Written instruction =
Output the listing between the lines holding "Open poshjournal's profile" and "[x=329, y=227]", inclusive, as a two-column CSV with the header instruction,action. Give one row for each instruction and its answer, with both fields quoted and any line breaks turned into spaces.

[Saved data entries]

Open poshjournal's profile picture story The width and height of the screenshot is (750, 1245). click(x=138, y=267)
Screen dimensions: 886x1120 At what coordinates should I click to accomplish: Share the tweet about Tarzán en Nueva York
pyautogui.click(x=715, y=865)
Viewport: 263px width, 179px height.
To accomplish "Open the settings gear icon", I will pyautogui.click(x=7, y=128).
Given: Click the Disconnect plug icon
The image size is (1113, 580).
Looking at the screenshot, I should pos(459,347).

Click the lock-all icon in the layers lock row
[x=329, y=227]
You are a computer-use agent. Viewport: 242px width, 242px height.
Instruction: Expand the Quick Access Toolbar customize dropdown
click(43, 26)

...

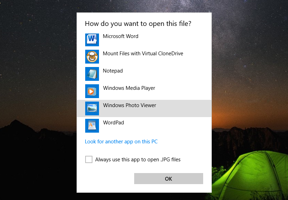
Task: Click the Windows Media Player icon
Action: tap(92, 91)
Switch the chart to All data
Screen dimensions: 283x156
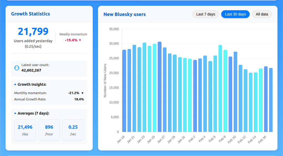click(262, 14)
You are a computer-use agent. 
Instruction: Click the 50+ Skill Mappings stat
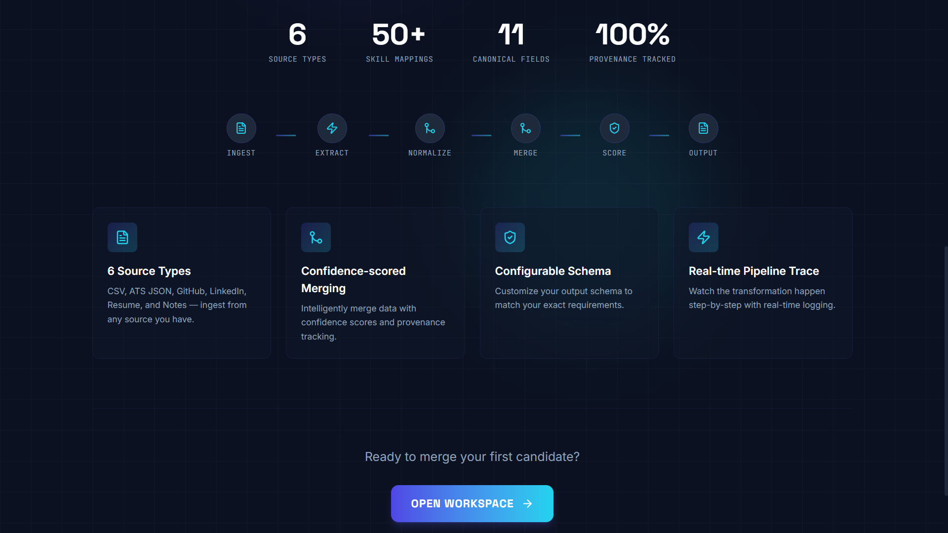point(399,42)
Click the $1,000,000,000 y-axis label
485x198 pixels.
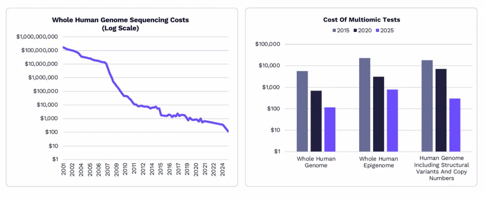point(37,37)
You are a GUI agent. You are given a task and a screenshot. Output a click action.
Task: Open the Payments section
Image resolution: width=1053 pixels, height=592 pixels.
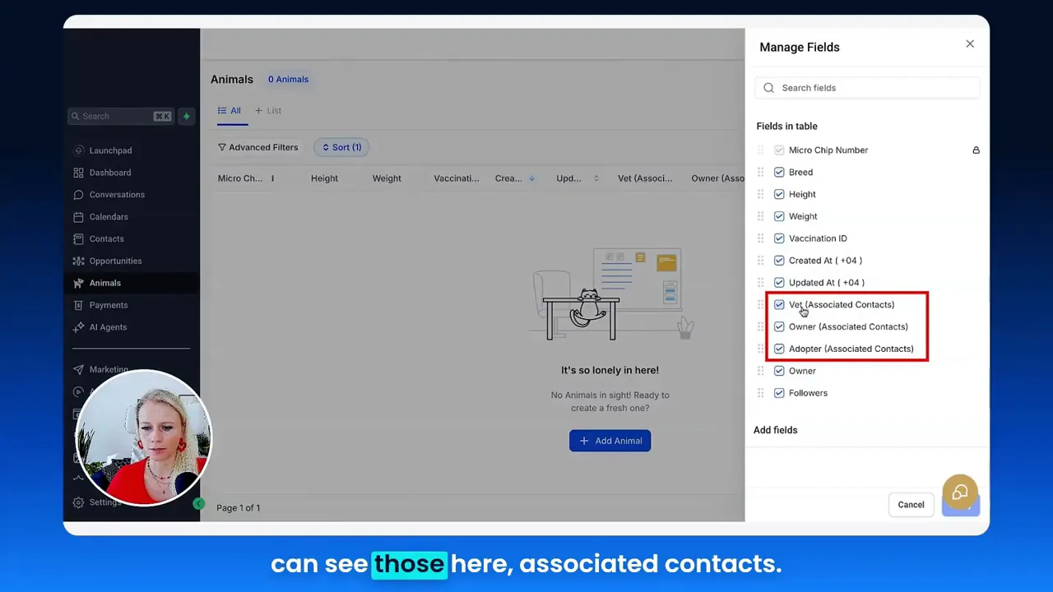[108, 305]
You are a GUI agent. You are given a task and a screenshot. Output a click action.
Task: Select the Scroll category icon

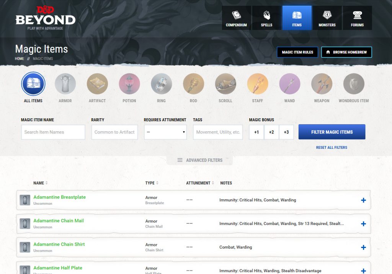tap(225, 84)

Written solution =
instruction,action
"Open poshjournal's profile picture story The width and height of the screenshot is (750, 1245).","click(x=138, y=267)"
"Screen dimensions: 886x1120 At what coordinates should I click to accomplish: Share the tweet about Tarzán en Nueva York","pyautogui.click(x=715, y=865)"
"Viewport: 263px width, 179px height. To accomplish ""Open the settings gear icon"",","I will pyautogui.click(x=7, y=128)."
"Given: Click the Disconnect plug icon The image size is (1113, 580).","Looking at the screenshot, I should pos(459,347)."
"Click the lock-all icon in the layers lock row","[x=329, y=227]"